Expires May 16, 1993 [Page 1]
draft MIME-PEM Interaction Nov 92
3. Introduction
In the Internet community, an electronic mail message has two parts: the headers and the body. The headers form a collection of field/value pairs structured according to RFC 822 [1], whilst the body, if structured, is defined according to Multipurpose Internet Mail Extensions (MIME) [2].
Privacy Enhanced Mail (PEM) [3-6] allows encryption and authentication services to be applied to an electronic mail message.
This memo defines a framework whereby the services provided by MIME and PEM are used in a complementary fashion.
In order to provide for MIME-PEM interaction, two content types, "multipart/pem" and "application/pem", are defined. Then, the relationship between MIME and PEM is described in terms of two functions: message composition and message delivery.
Expires May 16, 1993 [Page 2]
draft MIME-PEM Interaction Nov 92
4. Definiton of new Content Types
4.1. Definition of the multipart/pem Content Type
(1) MIME type name: multipart
(2) MIME subtype name: pem
(3) Required parameters: boundary, privacy
(4) Optional parameters: none
(5) Encoding considerations: always 7bit
(6) Security Considerations: see [3]
This subtype of multipart always contains two body parts: the first is an arbitrary content; and, the second is an application/pem content which describes the privacy- enhancements which resulted in the first body part.

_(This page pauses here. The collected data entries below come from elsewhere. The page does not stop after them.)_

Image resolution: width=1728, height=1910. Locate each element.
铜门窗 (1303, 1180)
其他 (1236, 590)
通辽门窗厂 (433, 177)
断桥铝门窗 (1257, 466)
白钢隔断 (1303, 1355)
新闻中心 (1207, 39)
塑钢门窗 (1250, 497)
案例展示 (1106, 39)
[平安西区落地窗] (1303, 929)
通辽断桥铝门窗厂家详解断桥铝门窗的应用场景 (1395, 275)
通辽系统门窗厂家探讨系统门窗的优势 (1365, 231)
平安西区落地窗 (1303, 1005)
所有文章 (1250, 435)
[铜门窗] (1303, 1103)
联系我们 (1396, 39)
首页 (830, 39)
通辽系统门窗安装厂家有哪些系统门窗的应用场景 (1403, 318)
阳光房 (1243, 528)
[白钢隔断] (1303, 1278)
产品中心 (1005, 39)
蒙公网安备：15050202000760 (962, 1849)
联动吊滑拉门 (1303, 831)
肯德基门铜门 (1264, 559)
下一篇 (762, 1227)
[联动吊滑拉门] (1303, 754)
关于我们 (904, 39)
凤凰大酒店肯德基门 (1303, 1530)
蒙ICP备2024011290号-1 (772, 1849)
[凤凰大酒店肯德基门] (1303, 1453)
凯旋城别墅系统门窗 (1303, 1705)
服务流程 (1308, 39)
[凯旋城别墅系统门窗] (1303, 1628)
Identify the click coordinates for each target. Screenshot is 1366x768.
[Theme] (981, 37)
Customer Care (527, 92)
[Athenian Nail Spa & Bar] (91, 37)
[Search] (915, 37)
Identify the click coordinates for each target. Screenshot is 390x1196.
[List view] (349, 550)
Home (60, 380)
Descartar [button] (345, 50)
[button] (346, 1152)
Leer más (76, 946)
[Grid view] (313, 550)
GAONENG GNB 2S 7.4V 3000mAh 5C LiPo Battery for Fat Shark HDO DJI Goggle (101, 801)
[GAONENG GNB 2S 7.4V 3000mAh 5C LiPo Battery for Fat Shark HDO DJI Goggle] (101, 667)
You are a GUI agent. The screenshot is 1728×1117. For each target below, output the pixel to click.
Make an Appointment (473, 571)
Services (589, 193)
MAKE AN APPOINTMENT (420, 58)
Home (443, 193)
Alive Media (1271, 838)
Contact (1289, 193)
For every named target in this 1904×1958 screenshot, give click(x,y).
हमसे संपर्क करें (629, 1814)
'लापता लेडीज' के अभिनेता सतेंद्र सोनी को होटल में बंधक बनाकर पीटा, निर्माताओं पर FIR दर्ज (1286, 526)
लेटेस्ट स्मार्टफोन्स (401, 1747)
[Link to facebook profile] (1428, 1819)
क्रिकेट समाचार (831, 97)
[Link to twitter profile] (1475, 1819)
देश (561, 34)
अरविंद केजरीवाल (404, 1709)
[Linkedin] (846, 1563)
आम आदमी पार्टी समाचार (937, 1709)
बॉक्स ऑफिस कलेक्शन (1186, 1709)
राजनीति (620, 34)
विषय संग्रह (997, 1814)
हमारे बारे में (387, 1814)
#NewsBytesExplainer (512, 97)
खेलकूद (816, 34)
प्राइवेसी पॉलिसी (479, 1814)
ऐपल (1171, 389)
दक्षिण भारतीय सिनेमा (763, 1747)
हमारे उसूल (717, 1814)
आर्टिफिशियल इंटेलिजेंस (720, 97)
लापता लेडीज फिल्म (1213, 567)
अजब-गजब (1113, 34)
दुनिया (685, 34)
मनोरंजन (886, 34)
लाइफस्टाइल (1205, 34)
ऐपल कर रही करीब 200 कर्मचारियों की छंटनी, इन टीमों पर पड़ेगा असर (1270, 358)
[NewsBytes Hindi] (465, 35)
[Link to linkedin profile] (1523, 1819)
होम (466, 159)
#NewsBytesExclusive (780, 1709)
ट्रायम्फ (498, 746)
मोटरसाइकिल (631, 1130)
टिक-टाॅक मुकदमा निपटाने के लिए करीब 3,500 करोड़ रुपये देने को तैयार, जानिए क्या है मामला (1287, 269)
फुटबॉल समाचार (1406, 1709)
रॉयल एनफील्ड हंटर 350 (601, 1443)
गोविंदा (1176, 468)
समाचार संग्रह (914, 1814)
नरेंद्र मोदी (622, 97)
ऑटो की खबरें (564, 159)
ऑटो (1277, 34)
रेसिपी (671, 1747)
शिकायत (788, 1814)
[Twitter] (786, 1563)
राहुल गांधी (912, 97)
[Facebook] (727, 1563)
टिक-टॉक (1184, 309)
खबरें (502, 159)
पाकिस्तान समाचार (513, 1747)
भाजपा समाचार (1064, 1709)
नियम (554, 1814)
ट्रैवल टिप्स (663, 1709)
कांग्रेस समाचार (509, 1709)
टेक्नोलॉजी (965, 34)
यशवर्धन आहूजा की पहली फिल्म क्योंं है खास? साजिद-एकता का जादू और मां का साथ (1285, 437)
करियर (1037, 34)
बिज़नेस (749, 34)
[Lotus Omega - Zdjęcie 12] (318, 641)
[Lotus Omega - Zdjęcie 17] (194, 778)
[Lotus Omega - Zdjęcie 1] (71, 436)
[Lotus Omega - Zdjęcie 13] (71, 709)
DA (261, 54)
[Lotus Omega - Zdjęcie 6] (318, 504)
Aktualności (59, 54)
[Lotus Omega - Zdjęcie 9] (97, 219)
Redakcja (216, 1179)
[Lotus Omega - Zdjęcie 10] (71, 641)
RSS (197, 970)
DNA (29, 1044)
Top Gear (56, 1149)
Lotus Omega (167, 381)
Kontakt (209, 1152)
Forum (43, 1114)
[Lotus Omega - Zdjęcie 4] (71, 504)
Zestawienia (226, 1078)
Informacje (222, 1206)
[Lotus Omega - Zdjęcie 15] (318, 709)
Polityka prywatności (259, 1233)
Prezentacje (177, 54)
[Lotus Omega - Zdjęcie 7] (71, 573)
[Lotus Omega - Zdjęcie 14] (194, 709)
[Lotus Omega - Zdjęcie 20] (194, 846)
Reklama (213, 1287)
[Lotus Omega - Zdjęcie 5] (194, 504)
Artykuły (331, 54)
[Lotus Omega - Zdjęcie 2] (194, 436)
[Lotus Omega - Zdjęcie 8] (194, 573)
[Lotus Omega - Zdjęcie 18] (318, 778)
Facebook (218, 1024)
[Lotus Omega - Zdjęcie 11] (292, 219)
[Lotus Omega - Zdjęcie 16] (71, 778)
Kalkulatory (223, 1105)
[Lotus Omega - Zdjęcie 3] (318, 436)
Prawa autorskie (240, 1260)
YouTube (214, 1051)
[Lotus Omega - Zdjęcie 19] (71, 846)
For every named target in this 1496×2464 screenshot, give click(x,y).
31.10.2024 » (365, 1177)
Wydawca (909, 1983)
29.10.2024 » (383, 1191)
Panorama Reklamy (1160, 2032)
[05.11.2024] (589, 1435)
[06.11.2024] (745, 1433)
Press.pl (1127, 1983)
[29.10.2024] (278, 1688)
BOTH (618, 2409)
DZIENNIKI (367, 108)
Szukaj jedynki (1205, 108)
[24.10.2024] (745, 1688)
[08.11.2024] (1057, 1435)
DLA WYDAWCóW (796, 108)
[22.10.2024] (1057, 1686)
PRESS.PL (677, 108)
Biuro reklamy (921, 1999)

The value of the first body part corresponds to <pemtext> as defined in [3]. Note that if <pemtext> is represented using the base64 encoding, then a a Content-Transfer-Encoding: header is present which indicates use of the base64 content encoding. Otherwise, if a Content-Transfer-Encoding: header is present, it indicates use of the 7bit content encoding.
The syntax and semantics of the boundary parameter is defined in [2].
The syntax of the privacy parameter, using the ABNF notation of [1], is:
privacy-value ::= "ENCRYPTED"
/ "MIC-ONLY"
/ "MIC-CLEAR"
with each value conveying the intent as specified in [3].
Expires May 16, 1993 [Page 3]
draft MIME-PEM Interaction Nov 92
4.2. Definition of the application/pem Content Type
(1) MIME type name: application
(2) MIME subtype name: pem
(3) Required parameters: none
(4) Optional parameters: none
(5) Encoding considerations: always 7bit
(6) Security Considerations: see [3]
The syntax of this content type corresponds to the <pemhdr> production defined in [3].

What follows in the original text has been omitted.